Top of Given data

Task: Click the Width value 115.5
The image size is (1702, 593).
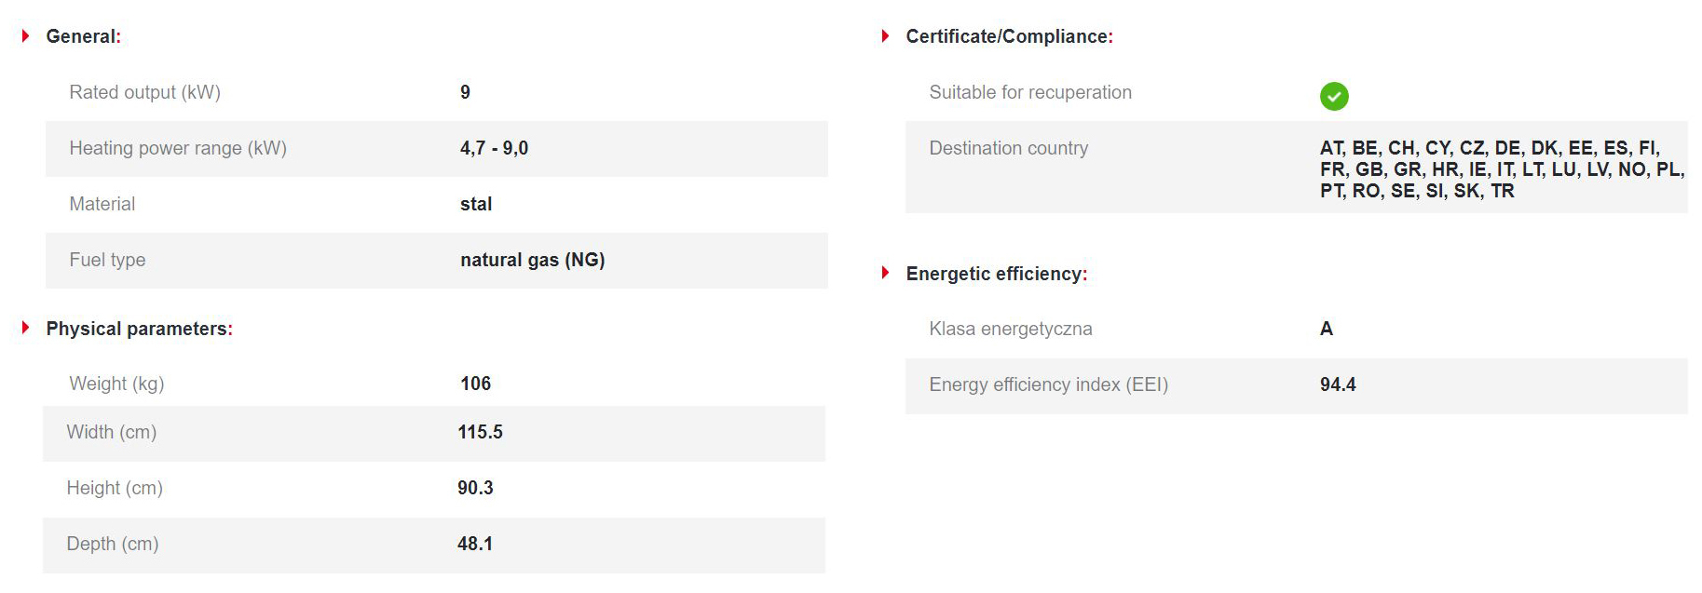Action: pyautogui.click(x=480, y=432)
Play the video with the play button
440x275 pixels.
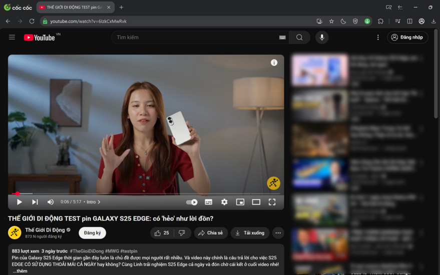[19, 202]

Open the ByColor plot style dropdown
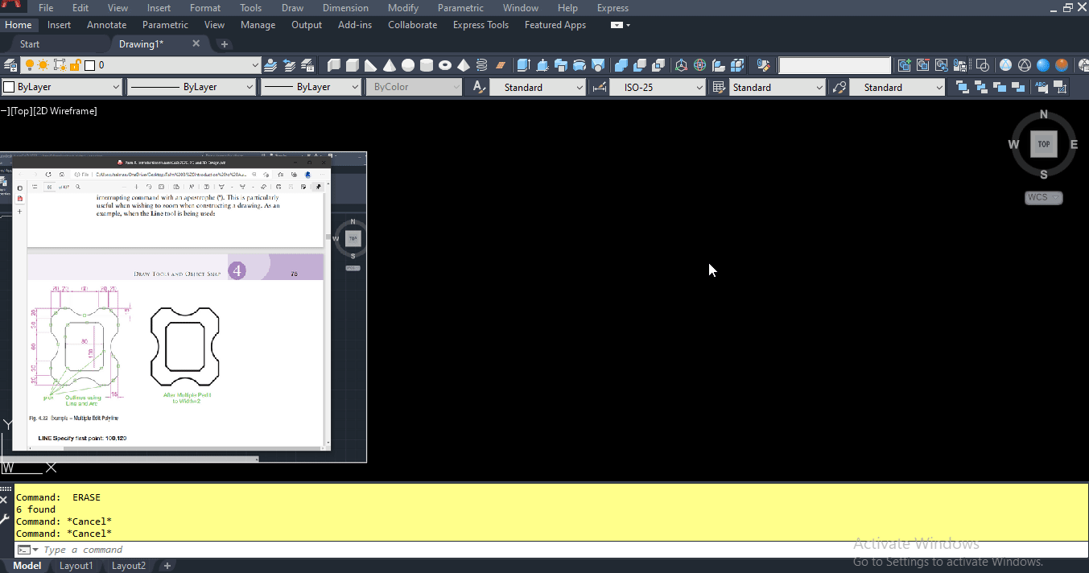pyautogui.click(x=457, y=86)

Bottom of Given data

To do:
The copy should match the records above exactly, except that pictures are dropped.

Solution for this problem:
Task: Click the Width value 115.5
The image size is (1702, 593).
Action: pyautogui.click(x=480, y=432)
Play the video with the play button
440x275 pixels.
[19, 202]

Open the ByColor plot style dropdown
pyautogui.click(x=457, y=86)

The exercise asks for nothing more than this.